NLRB takes aim at confidentiality and nondisparagement clauses in separation agreements

On February 21, 2023, the NLRB issued its opinion in McLaren Macomb and corresponding press release, Board Rules that Employers May Not Offer Severance Agreements Requiring Employees to Broadly Waive Labor Law Rights.

The case involved the following provisions in separation agreements offered to 11 permanently furloughed bargaining unit employees:

6. Confidentiality Agreement. The Employee acknowledges that the terms of this Agreement are confidential and agrees not to disclose them to any third person, other than spouse, or as necessary to professional advisors for the purposes of obtaining legal counsel or tax advice, or unless legally compelled to do so by a court or administrative agency of competent jurisdiction. 

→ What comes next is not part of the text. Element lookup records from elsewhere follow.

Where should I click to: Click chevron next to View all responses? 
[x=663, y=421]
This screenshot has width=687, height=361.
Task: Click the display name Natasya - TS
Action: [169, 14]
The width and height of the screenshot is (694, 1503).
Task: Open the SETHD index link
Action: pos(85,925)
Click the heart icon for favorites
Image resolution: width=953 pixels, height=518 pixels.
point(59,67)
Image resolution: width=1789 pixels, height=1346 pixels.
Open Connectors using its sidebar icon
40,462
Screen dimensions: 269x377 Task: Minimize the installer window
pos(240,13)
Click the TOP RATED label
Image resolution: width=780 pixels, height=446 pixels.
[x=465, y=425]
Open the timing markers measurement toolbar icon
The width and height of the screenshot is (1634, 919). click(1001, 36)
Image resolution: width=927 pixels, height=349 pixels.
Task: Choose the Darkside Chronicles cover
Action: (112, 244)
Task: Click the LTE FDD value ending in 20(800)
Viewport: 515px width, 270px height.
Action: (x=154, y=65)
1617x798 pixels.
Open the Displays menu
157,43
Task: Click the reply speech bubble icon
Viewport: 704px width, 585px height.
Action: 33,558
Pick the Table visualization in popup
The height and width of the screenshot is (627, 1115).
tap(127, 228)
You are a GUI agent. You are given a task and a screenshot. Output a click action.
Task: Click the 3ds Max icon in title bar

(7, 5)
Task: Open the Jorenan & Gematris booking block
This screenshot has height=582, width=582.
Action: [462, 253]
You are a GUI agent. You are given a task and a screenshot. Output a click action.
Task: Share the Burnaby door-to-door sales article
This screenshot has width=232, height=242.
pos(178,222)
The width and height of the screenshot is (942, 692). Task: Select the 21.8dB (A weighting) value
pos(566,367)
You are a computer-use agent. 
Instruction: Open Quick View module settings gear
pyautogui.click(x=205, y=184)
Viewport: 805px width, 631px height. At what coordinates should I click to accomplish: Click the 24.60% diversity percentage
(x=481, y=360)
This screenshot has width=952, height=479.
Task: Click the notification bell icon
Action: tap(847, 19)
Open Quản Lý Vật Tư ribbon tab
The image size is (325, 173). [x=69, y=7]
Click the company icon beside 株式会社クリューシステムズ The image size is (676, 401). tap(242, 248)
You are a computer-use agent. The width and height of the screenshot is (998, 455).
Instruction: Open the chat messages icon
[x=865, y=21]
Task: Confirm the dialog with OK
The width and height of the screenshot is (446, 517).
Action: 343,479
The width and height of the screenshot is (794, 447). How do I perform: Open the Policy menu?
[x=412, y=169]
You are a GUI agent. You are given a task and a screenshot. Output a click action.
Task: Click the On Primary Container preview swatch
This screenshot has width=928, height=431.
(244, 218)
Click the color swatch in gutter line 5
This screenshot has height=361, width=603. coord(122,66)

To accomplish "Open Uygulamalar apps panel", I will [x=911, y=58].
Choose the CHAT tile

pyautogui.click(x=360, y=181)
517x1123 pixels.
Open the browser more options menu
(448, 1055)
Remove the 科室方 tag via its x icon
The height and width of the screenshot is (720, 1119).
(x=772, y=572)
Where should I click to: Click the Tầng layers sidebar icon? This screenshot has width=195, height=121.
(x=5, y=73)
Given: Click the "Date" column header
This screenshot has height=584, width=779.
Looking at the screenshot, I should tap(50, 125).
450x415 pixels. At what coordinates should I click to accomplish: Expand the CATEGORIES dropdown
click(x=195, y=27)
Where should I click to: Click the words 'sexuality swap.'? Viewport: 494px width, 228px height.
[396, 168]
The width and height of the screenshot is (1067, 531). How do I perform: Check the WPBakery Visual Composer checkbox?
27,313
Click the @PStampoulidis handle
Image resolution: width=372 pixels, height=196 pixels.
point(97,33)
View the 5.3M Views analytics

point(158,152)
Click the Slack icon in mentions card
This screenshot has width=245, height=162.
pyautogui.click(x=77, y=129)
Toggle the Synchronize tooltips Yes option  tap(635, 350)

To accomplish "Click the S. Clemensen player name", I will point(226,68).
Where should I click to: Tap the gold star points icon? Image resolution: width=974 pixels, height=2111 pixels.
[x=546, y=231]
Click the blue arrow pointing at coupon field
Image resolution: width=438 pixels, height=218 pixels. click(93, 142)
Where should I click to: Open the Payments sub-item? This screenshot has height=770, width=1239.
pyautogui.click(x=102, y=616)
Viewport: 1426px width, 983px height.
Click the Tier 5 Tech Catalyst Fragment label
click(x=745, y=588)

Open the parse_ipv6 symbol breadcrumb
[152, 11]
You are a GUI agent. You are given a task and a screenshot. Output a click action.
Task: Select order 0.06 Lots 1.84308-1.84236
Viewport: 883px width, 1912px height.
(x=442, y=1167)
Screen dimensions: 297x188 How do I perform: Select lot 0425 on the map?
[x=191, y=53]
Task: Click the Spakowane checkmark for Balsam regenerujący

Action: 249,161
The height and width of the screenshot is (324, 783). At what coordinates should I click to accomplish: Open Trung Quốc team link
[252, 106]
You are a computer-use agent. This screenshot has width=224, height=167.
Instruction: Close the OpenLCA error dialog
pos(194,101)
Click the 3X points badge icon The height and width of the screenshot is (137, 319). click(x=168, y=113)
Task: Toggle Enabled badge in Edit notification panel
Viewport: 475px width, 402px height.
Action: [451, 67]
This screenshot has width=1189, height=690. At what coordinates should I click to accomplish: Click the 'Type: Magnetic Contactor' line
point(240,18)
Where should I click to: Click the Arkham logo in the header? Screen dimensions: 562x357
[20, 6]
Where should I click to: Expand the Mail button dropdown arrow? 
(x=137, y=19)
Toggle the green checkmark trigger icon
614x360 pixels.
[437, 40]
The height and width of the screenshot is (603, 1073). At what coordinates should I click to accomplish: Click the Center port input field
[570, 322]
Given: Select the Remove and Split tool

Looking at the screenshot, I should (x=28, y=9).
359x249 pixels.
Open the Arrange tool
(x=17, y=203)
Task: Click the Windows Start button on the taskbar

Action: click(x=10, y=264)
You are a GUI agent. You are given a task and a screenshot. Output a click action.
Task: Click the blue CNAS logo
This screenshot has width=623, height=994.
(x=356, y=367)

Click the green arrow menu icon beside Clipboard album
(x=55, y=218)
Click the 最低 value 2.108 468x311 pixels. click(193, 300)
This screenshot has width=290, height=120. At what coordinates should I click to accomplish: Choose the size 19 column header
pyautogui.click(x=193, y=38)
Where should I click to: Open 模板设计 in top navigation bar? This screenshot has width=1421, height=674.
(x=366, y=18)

7. Non-Disclosure. At all times hereafter, the Employee promises and agrees not to disclose in- formation, knowledge or materials of a confidential, privileged, or proprietary nature of which the Employee has or had knowledge of, or involvement with, by reason of the Employee’s employment. At all times hereafter, the Employee agrees not to make statements to Employer’s employees or to the general public which could disparage or harm the image of Employer, its parent and affiliated entities and their officers, directors, employees, agents and representatives.
Uhhhh, you mean totally normal, standard boilerplate, confidentiality and nondisclosure/
Not official use.

nondisparagement provisions that you'd find it just about any separation agreement? Yes, those. 

Welp, the NLRB takes issue with these clauses, concluding:
[T]he nondisparagement and confidentiality provisions interfere with, restrain, or coerce employees’ exercise of Section 7 rights. Because the agreement conditioned the receipt of severance benefits on the employees’ acceptance of those unlawful provi- sions, we find that the Respondent’s proffer of the agreement to employees violated Section 8(a)(1) of the Act.
In layman's terms, the employees were offered benefits in exchange for giving up their rights to discuss the terms and conditions of employment with their former colleagues and to publicly protest the conditions. The NLRB has concluded that even offering such a deal is a violation of the NLRA. 

Should you abandon such boilerplate clauses? Not so fast! First, not all workers are covered by the NLRA (state employees, supervisors, independent contractors, etc.). Second, the courts might have something to say about this ruling. Third, you can draft the clauses to carve out certain protected activity (which substantially reduces the effectiveness of the clauses, but may save an employer from the NLRB's wrath).